CXM: They did do a very good job with Nationals this year.
BW: It feels like with Reno being so successful, it’s fair to say let’s go back there again. I know Louisville will do a great job this year, but with Reno everything hit. I think it comes back to what we were talking about. It’s the right-sized town, and it’s the right town. Las Vegas was very good to me, I’m not a Las Vegas hater like some people are, but Reno is a different market. You have a much larger native Nevada population of outdoor-loving people of all stripes. Cyclists, climbers, hikers, skiiers, et cetera. The opportunity to get non-Interbike attendees out to that event is greater than it was in Las Vegas. But you also don’t have all those distractions we talked about early. The Celine Dions and other shows that made it difficult to make a splash in that pond.

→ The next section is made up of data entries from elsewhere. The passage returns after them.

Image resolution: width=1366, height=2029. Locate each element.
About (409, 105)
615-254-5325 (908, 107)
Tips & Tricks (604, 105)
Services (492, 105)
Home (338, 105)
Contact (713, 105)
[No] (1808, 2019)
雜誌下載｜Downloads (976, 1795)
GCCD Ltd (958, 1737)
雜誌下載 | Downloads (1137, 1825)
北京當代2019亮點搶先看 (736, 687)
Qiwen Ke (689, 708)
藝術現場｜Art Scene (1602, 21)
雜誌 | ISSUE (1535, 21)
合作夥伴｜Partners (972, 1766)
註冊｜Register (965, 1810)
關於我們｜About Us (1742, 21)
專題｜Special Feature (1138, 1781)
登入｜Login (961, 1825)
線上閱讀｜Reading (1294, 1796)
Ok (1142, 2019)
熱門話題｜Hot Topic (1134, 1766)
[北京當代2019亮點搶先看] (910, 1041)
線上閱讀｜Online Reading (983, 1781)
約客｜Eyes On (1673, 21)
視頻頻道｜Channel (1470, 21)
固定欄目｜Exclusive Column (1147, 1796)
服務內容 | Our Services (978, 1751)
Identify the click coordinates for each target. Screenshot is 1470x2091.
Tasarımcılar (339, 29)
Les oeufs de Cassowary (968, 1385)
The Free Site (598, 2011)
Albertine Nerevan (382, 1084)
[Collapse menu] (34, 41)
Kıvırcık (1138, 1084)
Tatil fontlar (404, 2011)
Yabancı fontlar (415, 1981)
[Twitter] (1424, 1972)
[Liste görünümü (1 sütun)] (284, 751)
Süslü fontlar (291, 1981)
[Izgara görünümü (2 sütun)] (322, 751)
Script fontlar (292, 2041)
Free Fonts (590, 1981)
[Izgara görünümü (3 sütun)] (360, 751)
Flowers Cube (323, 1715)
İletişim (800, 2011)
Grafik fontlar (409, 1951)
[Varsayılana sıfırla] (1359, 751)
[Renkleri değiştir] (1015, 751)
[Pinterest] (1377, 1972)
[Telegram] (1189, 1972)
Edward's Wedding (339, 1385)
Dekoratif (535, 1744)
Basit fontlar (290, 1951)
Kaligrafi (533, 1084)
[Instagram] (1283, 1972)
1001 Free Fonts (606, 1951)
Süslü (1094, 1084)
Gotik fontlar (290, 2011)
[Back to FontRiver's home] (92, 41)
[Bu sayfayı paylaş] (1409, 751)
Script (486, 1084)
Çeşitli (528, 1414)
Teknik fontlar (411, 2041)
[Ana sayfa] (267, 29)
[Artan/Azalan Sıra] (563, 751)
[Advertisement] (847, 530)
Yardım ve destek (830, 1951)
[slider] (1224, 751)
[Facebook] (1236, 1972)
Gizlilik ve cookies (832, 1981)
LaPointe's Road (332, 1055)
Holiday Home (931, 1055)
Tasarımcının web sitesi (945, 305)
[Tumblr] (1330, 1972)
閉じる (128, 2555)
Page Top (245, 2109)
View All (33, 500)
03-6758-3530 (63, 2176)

CXM: It seems like one of their challenges will be dealing with the schedule, although fortunately it’s not between the two World Cups this year. Are you going to be doing some consulting?
BW: Coby and I talk and I’m always available, but I don’t have an official role.
CXM: So you’re stepping away completely?
BW: Yeah, I’m stepping away. But I’m there to help as much as possible. As I get European riders who has said, oh what about RenoCross? I’ve been telling them it’s great C1 points, it’s easy to get to. You can go there, race Waterloo and Iowa and go back home. I think they’ll have some international riders there. Sacramento’s a few hours away where there’s a healthy cyclocross scene.
CXM: Well cool, thanks for your time and thanks for stopping by.
BW: You’re welcome. I’m looking forward to September.